「一時的な胸痛」と「壊死を伴う胸痛」——冠動脈疾患の正しい理解と早期対応
狭心症は冠動脈が狭くなり一時的に心筋への血流が不足する状態、心筋梗塞は完全に閉塞して心筋が壊死する状態です。胸痛の性質・持続時間・ニトロの効き方を知っておくことが、命を救う判断につながります。胸に気になる症状がある方は、東静岡たけもと内科へご相談ください。
狭心症・心筋梗塞を疑う症状
以下の症状に心当たりがある方は、ご受診をお勧めします。
- 歩いたり階段を上ると胸が締め付けられる(労作性狭心症)
- 安静時に突然胸痛が起きる(不安定狭心症・冠攣縮性狭心症)
- 胸の痛みが数分で自然に治まる(狭心症の特徴)
- 胸痛が20分以上続く(心筋梗塞の可能性)
- ニトログリセリンで痛みが治まる(狭心症)・治まらない(心筋梗塞)
- 左肩・腕・顎・背中に痛みが広がる(放散痛)
- 冷汗・吐き気・息苦しさを伴う胸痛
「最近、少し歩くと胸が重い」という症状は狭心症の早期サインかもしれません。
狭心症と心筋梗塞の違い
2つの疾患は冠動脈疾患として連続していますが、重要な違いがあります。
狭心症
冠動脈が狭窄し、需要増加時(労作・ストレス)や攣縮時に一時的に血流が低下します。心筋は壊死せず、症状は数分〜15分で回復します。ニトログリセリンが有効です。
不安定狭心症
安静時にも発作が起きる・短期間に増悪するタイプ。心筋梗塞への移行リスクが高く、緊急評価が必要です。
心筋梗塞(STEMI・NSTEMI)
プラーク破裂により血栓が形成され、冠動脈が完全閉塞します。心筋が壊死し、痛みは20分以上続きます。迅速なPCI(経皮的冠動脈インターベンション)が必要です。
冠攣縮性狭心症(Prinzmetal型)
動脈硬化がなくても、冠動脈が攣縮(スパズム)することで起きます。夜間〜早朝に多く、日本人に多いタイプです。
診断方法
狭心症の診断は「症状の評価」と「画像・機能検査」の組み合わせが基本です。
安静時・負荷心電図
発作中はST変化が現れます。トレッドミル負荷試験で労作時の虚血を確認します。
心エコー・心筋シンチグラフィ
負荷心エコー・負荷シンチで虚血部位を特定します。
冠動脈CT・冠動脈造影(CAG)
冠動脈の狭窄部位・程度を詳しく確認します。

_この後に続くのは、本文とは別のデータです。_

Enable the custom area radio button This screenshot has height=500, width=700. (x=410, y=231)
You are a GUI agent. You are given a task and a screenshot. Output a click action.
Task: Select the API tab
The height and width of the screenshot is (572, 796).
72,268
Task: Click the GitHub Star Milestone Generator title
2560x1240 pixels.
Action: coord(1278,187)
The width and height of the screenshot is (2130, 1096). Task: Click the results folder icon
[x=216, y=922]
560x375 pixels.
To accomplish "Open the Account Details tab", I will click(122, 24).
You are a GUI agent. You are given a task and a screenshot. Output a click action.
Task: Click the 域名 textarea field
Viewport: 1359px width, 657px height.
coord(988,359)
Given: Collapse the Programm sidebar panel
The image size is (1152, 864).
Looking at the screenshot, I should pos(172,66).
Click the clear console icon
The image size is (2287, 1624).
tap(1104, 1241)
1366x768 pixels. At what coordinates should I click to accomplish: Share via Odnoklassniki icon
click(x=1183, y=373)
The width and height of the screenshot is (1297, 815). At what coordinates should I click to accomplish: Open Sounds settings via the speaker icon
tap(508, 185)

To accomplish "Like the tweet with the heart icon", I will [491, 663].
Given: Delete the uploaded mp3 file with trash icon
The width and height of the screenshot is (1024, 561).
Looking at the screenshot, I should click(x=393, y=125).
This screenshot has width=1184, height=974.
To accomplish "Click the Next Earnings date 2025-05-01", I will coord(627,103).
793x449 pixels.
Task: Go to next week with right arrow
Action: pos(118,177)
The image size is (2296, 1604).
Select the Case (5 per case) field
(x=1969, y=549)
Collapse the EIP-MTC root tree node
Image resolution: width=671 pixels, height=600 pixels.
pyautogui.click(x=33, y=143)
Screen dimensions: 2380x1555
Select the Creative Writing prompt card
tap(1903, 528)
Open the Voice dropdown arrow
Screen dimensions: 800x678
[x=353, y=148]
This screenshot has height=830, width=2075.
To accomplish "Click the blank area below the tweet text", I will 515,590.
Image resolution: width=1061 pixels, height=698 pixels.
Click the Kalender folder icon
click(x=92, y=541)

CAGは専門施設で行います。
血液検査(トロポニン)
心筋梗塞の診断に必須。心筋壊死があればトロポニンが上昇します。
当院での治療・管理
安定狭心症の管理と、退院後の継続治療を担います。
薬物療法
硝酸薬(ニトロ)・β遮断薬・カルシウム拮抗薬・抗血小板薬・スタチンを組み合わせます。冠攣縮性狭心症にはカルシウム拮抗薬が特に有効です。
危険因子の管理
高血圧・脂質異常症・糖尿病・喫煙のコントロールが最重要です。
専門施設への紹介
不安定狭心症・心筋梗塞が疑われる場合は緊急搬送します。安定狭心症でもカテーテル治療(PCI)・冠動脈バイパス術(CABG)の適応評価のため専門施設へご紹介します。
治療期間・通院の目安
- 狭心症の薬物療法:長期(生涯)継続が基本
- 安定期の外来:1〜3か月ごと
- PCI後:1か月・3か月・6か月・1年の定期フォロー
- CABG後:主治医・当院での継続管理
心臓病の治療は「症状が治まっても続ける」ことが重要です。自己中断は再発・死亡リスクを高めます。
放置するとどうなるか
- 安定狭心症→不安定狭心症→心筋梗塞へ進行
- 心筋梗塞による心機能低下→慢性心不全
- 心室細動による突然死
- 再梗塞・ステント再狭窄
胸痛は「一時的だから大丈夫」と放置せず、必ず評価を受けてください。